とりわけアフィリエイト収入を目的としたコンテンツ乗っ取りの場合、個人であってもかなり大規模、場合によっては法人がそれに関与していて、いわゆるまとめサイトやキュレーション系の 大手サイト と呼ばれるようなところも行なっている点が特徴でしょう。
完全な無断転載はともかく、きちんと引用元を明記しているものもありますし、キュレーション自体は見る方にとっても便利でありがたいものだったりもしますが、そこにお金や評価の要素が加わると、心情的に許せないと考える作者や、その作者の ファン が現れるのも当然でしょう。
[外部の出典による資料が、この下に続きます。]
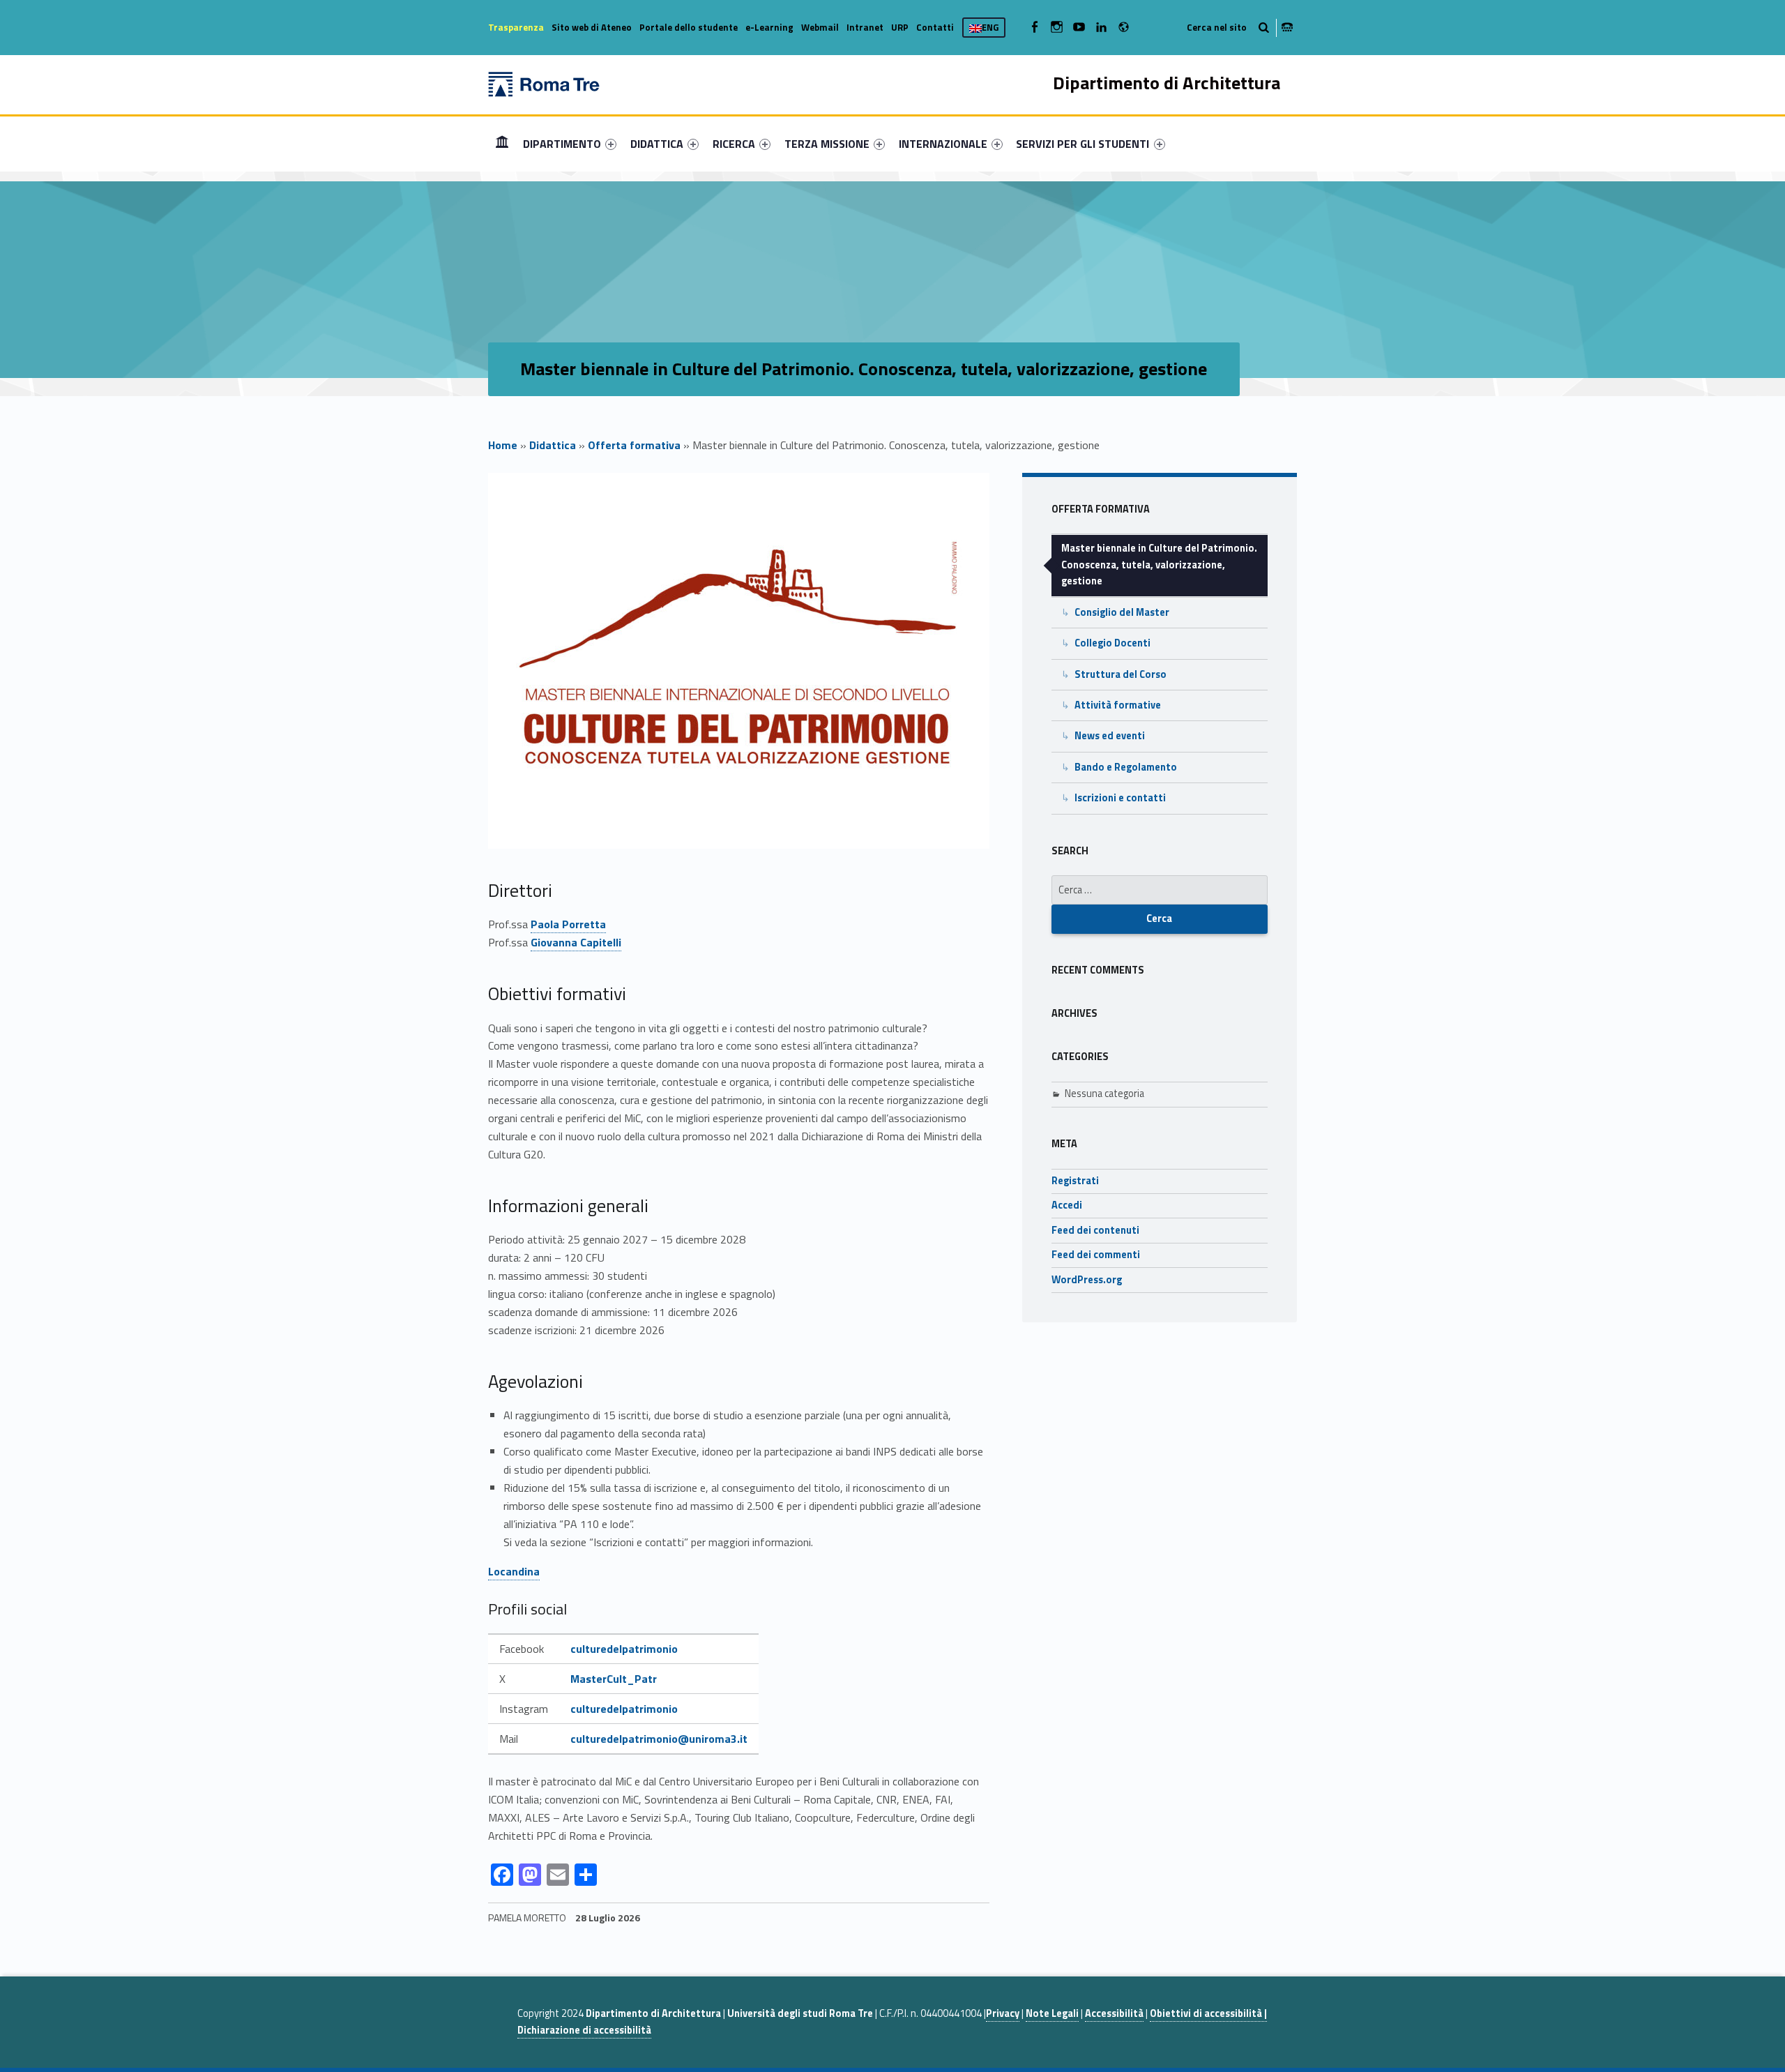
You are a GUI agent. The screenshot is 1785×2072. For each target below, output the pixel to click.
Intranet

ただし大手サイトに取り上げられたことによってオリジナルが注目を集めることもあり、それをありがたいと感じる作者もいますから、こちらは功罪相半ばするといったところでしょうか。 ようは コンテンツ の作者に敬意を払えるかどうか、作者が嫌がっているのが分かった時点で取り下げられるか、さらにあざとい金儲けが絡んでいるかどうかが大きな要素なのでしょう。
こうした点は、2ちゃんねる などの まとめサイト (とくにコピペブログと呼ばれるようなサイト) が膨大なアクセスを稼いだり、ニコニコ動画の YouTube 転載に大きなアフィリエイト収入が発生したり、ツイッター の 非公式リツイート (パクツイ) による ふぁぼ公 の奪い合い、Tumblr や NAVERまとめ といったキュレーションサービスの人気とともに、問題が表面化しつつあります。
適切な引用に問題がないのはもとより、転載元を明示した状態の適当な範囲の転載も現在は 「ルールやマナーの範囲内」 になって来ていると思うのですが (これがだめになっては、検索サイトや ソーシャルサービス は成り立たなくなってしまいます)、インターネット がこれだけ普及し、様々な思惑で色々な人が参加している現在、著作権 や 知的財産権の問題なども含め、難しい時代に入っているといったことなのでしょう。
「サイトジャック」 とは?
一方、これら乗っ取りとは全く無関係な乗っ取りもいくつかあります。 その一つは 「サイトジャック」 と呼ばれるもので、大手サイト や ブログ などがサイト全体に特定企業の広告などを、サイトを乗っ取る形 (ヘッダやサイトデザインをその広告に合わせる) で掲載する広告方法を指します。 この場合は通常の広告宣伝活動の一環であり、何の問題も当然ながらありません。
またウェブサイトのデータやシステムが入っているサーバなどに対し、システムのプログラム的な脆弱性を悪用する形でを悪意を持って不正な攻撃で乗っ取る場合もあります。 この場合、サイト内容の改竄や、サイトの利用者に対して ウィルス をばらまくなど、完全な犯罪行為となります。